Running Experiments Safely¶

Pre-Experiment Checklist¶

Never Run Chaos During Incidents

If there's an active production incident, postpone chaos experiments. Chaos creates controlled failure. Uncontrolled failure plus controlled failure equals chaos you can't debug.

[ ] Experiment documented in runbook with owner and contact
[ ] On-call team notified of chaos window
[ ] Blast radius explicitly validated (namespace, labels, count)
[ ] Rollback procedure tested in staging
[ ] SLI dashboards visible and alert thresholds set
[ ] No ongoing production incidents
[ ] Low-traffic window selected (off-peak if production)
[ ] Escalation path established (who can stop experiment if needed)

Execution Best Practices¶

Start small¶

# Test in staging first
mode: fixed
value: 1
duration: 30s

# Only move to production after staging validation
mode: percentage
value: 10
duration: 5m

Observe continuously¶

# Open observability dashboard before starting
kubectl port-forward -n monitoring svc/prometheus 9090:9090
# Visit http://localhost:9090 with key queries pre-loaded

# Open logs aggregator
kubectl port-forward -n logging svc/loki 3100:3100

# Monitor chaos status live
watch kubectl get podchaos,networkchaos -n chaos-testing

Stop at the first sign of trouble¶

# If alert fires unexpectedly, delete chaos resource immediately
kubectl delete podchaos -n chaos-testing <name>

# Verify rollback worked
kubectl get pods -n production
# Expected: All replicas running and ready

Post-Experiment Analysis¶

After each experiment, document findings:

experiment:
  name: pod-deletion-api-gateway
  date: 2024-01-10
  duration: 2m
  blast_radius: 1/3 replicas

results:
  sli_impact:
    error_rate_max: 0.3%  # < 0.5% threshold
    p99_latency_max: 1.2s # < 1.5s threshold
    availability: 99.97%

  discoveries:
    - Readiness probe takes 8s (tuned from 10s)
    - Circuit breaker needed lower failure threshold (5 -> 3)
    - Cache hit rate improved during degradation

  action_items:
    - Investigate readiness probe slowness (DB dependency?)
    - Review circuit breaker timeout configuration
    - Document fallback responses for team

  next_steps:
    - Increase blast radius to 2 replicas
    - Extend duration to 5m
    - Combine with network chaos

Common Pitfalls and Solutions¶

Use Explicit Labels for Targeting

Don't rely on generic labels like app: api. Add a chaos-target: "true" label to specific pods. This prevents accidental blast radius expansion.

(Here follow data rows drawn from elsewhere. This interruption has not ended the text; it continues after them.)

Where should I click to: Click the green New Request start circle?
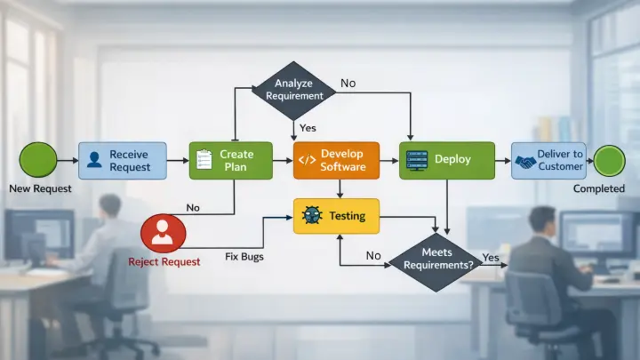pyautogui.click(x=37, y=161)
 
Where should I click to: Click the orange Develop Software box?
pyautogui.click(x=336, y=160)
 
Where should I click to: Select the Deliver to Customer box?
pyautogui.click(x=548, y=161)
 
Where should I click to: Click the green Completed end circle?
pyautogui.click(x=611, y=161)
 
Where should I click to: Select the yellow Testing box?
pyautogui.click(x=336, y=216)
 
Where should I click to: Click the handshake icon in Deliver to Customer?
pyautogui.click(x=525, y=161)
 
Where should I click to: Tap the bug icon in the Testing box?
pyautogui.click(x=310, y=216)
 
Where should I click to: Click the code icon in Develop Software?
pyautogui.click(x=307, y=161)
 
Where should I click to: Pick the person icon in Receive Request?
pyautogui.click(x=95, y=161)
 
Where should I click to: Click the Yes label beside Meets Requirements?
pyautogui.click(x=491, y=257)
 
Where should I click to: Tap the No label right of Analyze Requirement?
pyautogui.click(x=348, y=83)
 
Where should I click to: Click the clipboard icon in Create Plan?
pyautogui.click(x=204, y=160)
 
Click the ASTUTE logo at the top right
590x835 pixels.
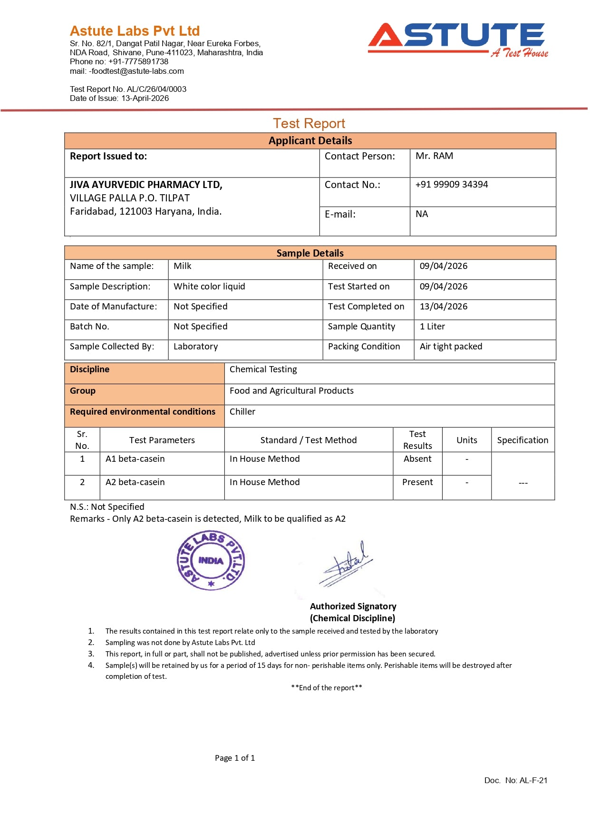457,39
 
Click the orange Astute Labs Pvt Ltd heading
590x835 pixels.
135,31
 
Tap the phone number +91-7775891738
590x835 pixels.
138,61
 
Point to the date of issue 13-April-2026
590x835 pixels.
145,98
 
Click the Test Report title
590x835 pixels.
309,123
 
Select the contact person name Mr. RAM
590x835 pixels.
434,156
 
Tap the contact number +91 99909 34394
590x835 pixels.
451,185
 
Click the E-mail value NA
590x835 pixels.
422,214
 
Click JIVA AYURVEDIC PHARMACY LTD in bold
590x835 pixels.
146,185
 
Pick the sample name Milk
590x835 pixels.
182,266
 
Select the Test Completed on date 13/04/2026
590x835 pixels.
443,307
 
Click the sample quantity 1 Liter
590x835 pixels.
432,327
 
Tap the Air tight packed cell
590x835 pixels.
451,347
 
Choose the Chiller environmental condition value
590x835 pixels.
242,412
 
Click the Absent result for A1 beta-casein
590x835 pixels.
417,459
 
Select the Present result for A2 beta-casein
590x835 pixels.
417,482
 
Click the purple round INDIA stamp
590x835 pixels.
211,561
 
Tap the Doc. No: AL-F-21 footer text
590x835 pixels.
515,780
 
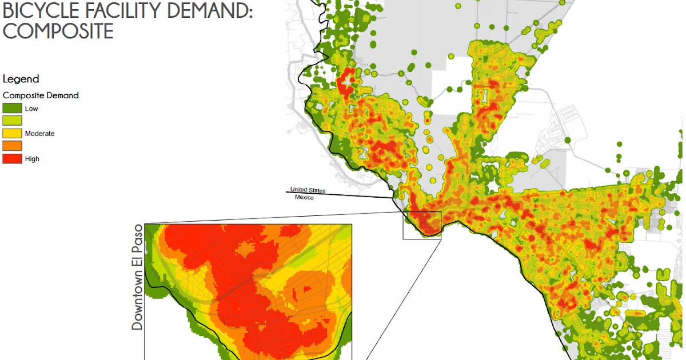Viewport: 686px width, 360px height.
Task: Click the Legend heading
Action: [21, 79]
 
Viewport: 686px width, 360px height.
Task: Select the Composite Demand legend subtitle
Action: [41, 95]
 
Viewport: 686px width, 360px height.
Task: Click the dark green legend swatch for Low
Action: [12, 108]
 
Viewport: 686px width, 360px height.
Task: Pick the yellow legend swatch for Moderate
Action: [12, 133]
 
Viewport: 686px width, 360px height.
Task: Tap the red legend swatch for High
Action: [12, 158]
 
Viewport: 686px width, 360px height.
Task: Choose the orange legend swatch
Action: [12, 146]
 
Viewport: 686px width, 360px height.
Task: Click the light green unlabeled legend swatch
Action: [12, 121]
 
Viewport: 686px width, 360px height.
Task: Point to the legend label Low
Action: [31, 109]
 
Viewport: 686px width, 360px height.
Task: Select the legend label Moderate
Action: [39, 133]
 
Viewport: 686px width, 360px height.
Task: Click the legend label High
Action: [32, 159]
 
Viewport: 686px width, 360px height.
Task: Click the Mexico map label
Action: [304, 197]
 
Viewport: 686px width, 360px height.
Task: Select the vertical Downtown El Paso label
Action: [137, 277]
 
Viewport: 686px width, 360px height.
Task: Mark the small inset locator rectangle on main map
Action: [422, 225]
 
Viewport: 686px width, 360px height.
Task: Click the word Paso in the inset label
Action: [137, 239]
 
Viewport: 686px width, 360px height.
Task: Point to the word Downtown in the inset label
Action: [137, 298]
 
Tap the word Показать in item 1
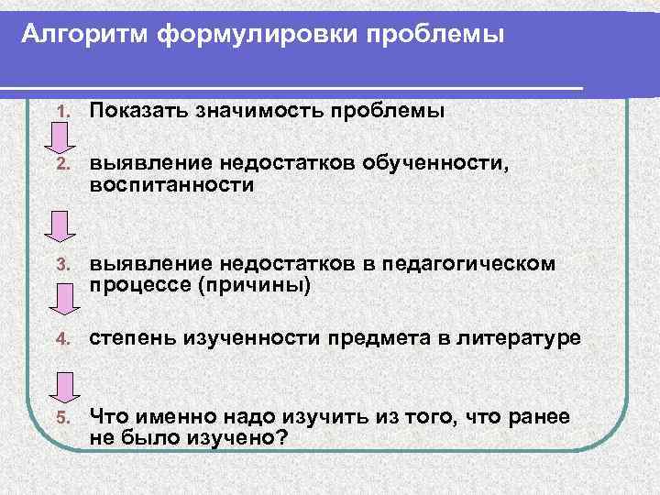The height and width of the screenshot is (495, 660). [139, 111]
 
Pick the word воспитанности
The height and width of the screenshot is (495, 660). [170, 185]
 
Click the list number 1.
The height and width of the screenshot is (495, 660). [61, 112]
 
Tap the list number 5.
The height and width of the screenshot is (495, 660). [61, 418]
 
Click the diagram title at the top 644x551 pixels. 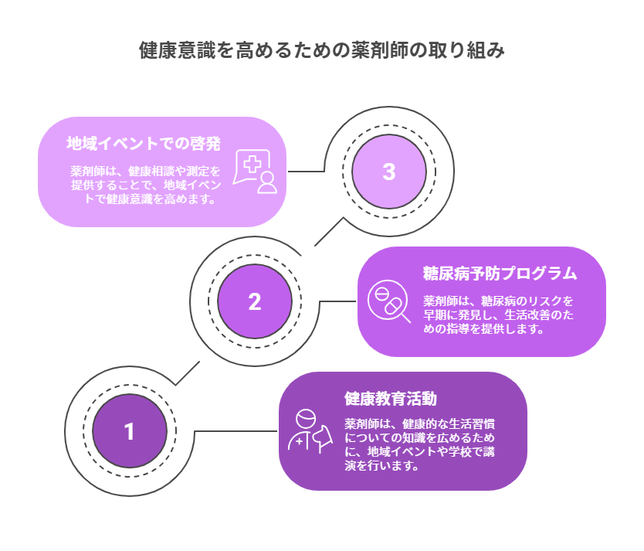click(322, 51)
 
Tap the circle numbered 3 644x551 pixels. click(389, 172)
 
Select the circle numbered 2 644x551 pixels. click(255, 301)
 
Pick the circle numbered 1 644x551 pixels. click(129, 431)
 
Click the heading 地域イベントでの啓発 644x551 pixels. click(144, 143)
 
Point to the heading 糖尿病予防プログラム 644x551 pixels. click(500, 273)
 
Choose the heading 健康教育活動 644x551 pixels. click(391, 399)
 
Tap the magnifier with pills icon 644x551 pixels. click(388, 302)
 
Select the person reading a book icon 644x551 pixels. click(309, 431)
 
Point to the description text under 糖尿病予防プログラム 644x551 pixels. click(498, 315)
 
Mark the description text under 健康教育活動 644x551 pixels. click(420, 444)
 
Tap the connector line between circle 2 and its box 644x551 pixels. click(337, 301)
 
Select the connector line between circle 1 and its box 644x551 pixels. click(236, 431)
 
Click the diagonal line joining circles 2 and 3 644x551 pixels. click(329, 231)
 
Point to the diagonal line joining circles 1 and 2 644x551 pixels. click(187, 373)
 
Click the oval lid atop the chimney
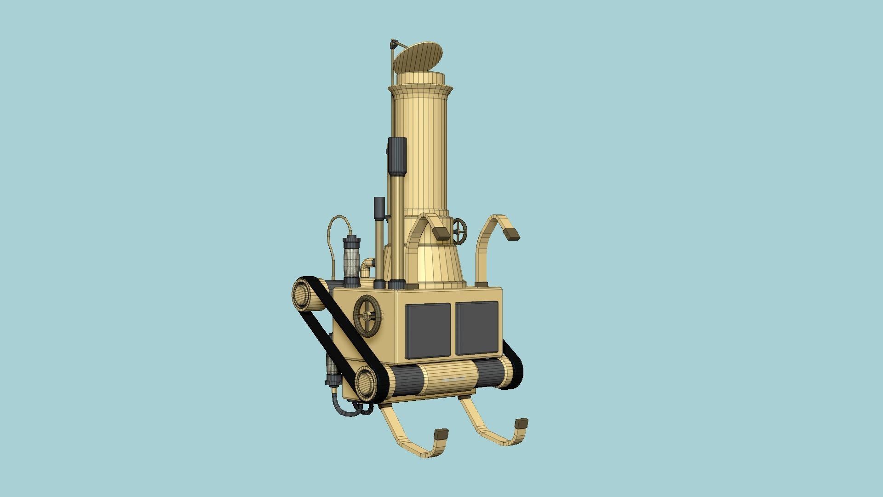(x=418, y=57)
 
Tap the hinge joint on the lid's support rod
(x=394, y=45)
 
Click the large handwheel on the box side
(x=368, y=317)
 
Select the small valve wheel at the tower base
(x=459, y=231)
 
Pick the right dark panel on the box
(x=476, y=328)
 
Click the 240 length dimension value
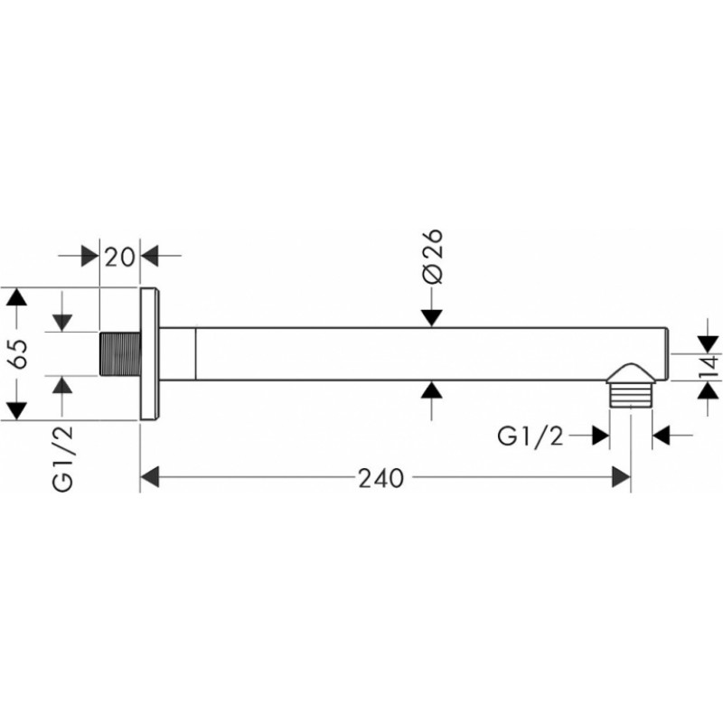380,478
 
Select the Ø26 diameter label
432,257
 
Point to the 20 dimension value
119,257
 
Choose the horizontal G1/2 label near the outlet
531,436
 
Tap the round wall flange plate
149,354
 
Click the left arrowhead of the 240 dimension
149,477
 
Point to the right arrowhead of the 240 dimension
621,477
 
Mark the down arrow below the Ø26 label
432,318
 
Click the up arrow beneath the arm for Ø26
432,390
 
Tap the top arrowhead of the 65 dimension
16,296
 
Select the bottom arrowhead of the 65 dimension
16,411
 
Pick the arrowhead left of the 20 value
89,256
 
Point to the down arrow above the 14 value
709,344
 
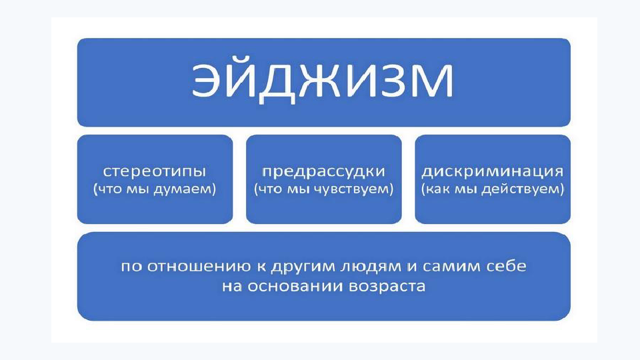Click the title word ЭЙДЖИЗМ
tap(323, 80)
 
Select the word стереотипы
tap(155, 171)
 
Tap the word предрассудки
tap(323, 171)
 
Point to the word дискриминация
tap(492, 171)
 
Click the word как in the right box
tap(437, 189)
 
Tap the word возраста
tap(387, 287)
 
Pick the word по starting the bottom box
tap(131, 267)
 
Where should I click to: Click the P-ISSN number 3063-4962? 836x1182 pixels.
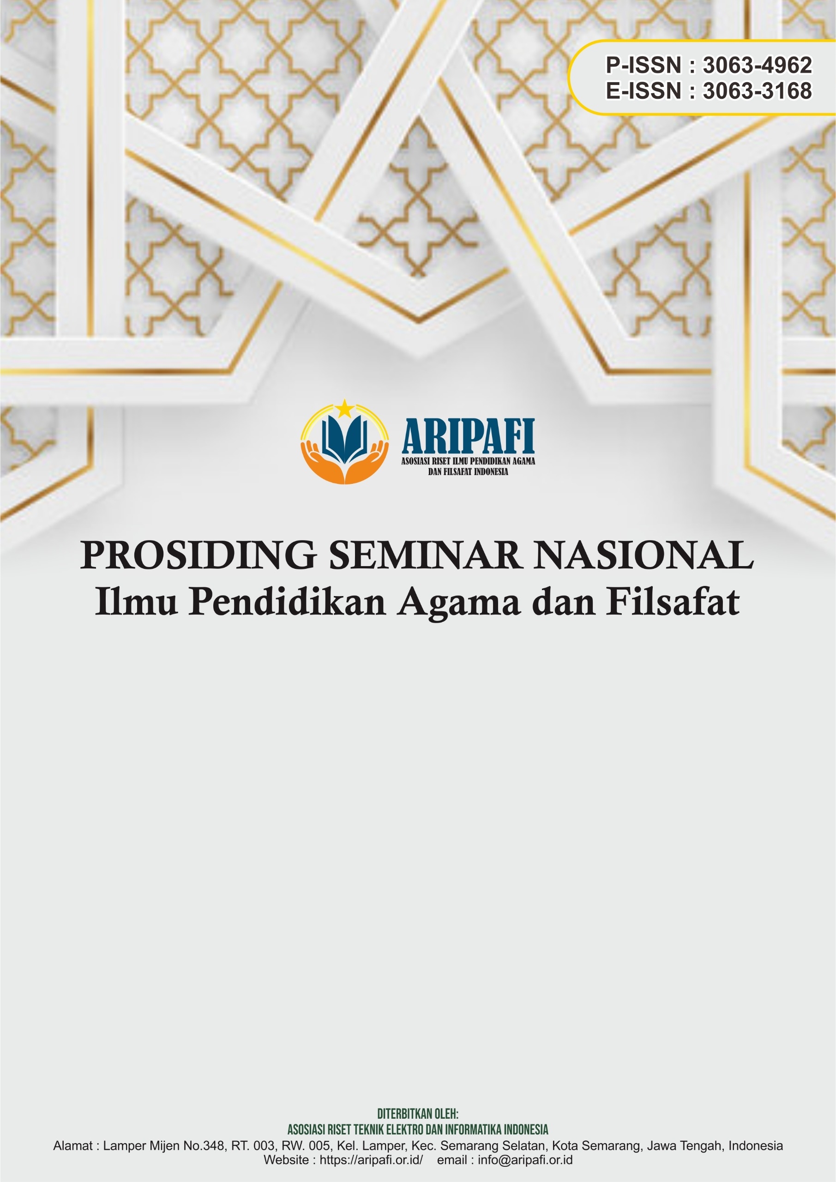(x=757, y=66)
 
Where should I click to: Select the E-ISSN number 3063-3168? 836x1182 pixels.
(x=757, y=90)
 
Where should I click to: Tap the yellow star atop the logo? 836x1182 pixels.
(x=344, y=409)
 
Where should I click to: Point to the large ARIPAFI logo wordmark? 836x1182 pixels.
(x=468, y=436)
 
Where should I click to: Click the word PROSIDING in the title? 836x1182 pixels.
(x=198, y=555)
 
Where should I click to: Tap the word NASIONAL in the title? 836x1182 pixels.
(x=644, y=555)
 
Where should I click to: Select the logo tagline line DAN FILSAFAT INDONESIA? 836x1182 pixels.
(x=468, y=471)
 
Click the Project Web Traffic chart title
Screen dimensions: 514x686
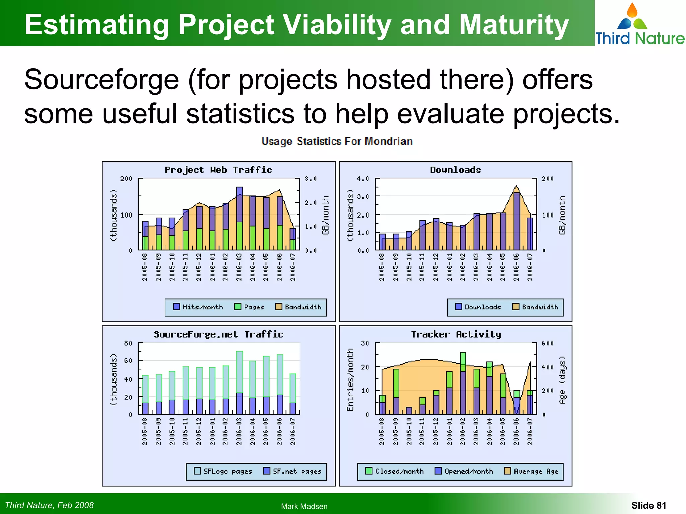218,170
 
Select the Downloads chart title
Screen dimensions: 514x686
455,170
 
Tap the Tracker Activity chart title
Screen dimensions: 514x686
456,334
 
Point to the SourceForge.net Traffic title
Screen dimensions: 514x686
218,334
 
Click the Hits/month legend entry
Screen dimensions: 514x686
198,307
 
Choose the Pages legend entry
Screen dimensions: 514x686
249,307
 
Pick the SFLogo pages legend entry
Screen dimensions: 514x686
223,471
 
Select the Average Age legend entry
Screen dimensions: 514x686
532,471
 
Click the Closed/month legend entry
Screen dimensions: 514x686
395,471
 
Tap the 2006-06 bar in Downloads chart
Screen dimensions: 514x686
517,221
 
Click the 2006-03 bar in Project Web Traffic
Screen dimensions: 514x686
239,218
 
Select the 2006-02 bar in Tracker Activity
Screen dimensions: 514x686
463,383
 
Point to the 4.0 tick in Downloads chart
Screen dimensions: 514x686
363,179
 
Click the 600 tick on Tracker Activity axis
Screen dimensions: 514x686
548,343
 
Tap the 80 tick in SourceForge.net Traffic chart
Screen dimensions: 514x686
128,343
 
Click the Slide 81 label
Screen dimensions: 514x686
648,505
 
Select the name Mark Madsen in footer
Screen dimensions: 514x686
304,506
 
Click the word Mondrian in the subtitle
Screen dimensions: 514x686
389,142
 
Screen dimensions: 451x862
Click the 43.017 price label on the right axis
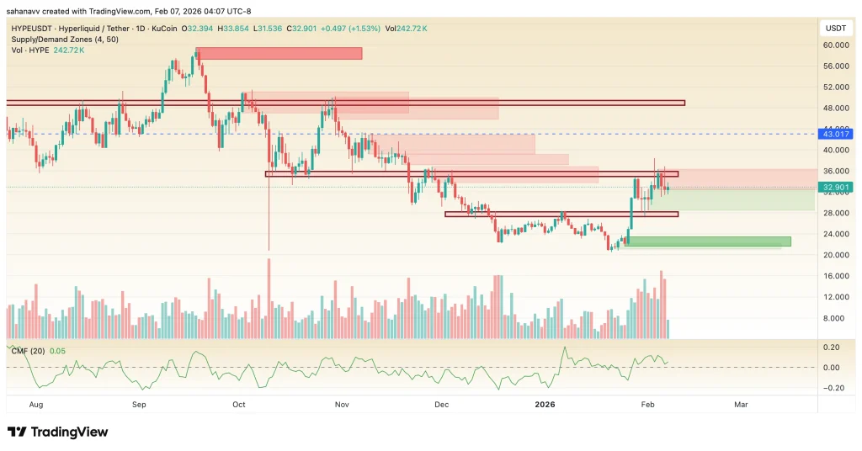click(x=837, y=134)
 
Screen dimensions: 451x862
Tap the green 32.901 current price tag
click(x=837, y=188)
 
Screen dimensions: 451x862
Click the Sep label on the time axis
click(x=141, y=404)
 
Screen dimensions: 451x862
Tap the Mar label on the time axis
click(x=741, y=404)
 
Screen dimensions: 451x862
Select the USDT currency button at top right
click(x=837, y=28)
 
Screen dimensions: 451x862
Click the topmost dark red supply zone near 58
click(x=279, y=53)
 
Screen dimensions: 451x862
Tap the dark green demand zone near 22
click(x=709, y=242)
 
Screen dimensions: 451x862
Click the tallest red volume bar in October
click(x=269, y=299)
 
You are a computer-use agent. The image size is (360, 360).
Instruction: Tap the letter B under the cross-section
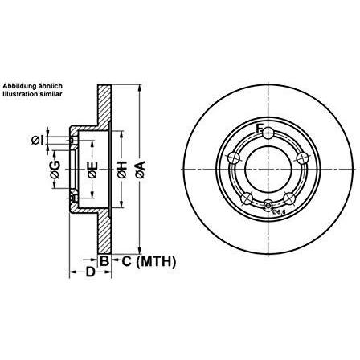[x=104, y=260]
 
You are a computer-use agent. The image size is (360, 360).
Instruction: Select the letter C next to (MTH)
[x=127, y=260]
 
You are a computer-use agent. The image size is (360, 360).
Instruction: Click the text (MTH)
[x=157, y=260]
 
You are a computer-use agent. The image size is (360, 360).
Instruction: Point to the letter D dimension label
[x=91, y=273]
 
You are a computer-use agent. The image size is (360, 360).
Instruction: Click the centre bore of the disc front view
[x=269, y=169]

Pitfall 1: Blast radius grows during experiment¶

Problem: You start with 1 pod but 3 die.

Solution: Always specify exact selectors and test in staging first:

# BAD: Label selector too broad
selector:
  labelSelectors:
    app: api

# GOOD: Specific labels with chaos targeting
selector:
  labelSelectors:
    app: api-gateway
    tier: web
    chaos-target: "true"
  namespaces:
    - chaos-testing

Pitfall 2: Experiment never rolls back¶

Problem: Chaos resource still exists after duration, affecting new pods.

Solution: Use TTL and explicit cleanup:

spec:
  duration: 5m
  # Add safeguard
  schedule:
    cron: "*/5 * * * *"
    duration: 5m

Pitfall 3: Alerts don't fire during chaos¶

Problem: Your alert rules are missing the chaos scenario.

Solution: Test alert conditions in chaos experiments:

# Wrong: Triggers on any error
alert: HighErrorRate
expr: rate(errors_total[5m]) > 0.01

# Better: Accounts for graceful degradation
alert: UnacceptableErrorRate
expr: rate(errors_total{error_type!="graceful_degradation"}[5m]) > 0.01

Pitfall 4: Recovery validation never runs¶

Problem: Experiment ends but you don't check if system recovered.

Solution: Add validation step to workflow:

- - name: stop-chaos
    template: remove-chaos
- - name: wait-for-recovery
    template: wait
    arguments:
      parameters:
        - name: duration
          value: "30s"
- - name: validate-recovery
    template: check-all-replicas-ready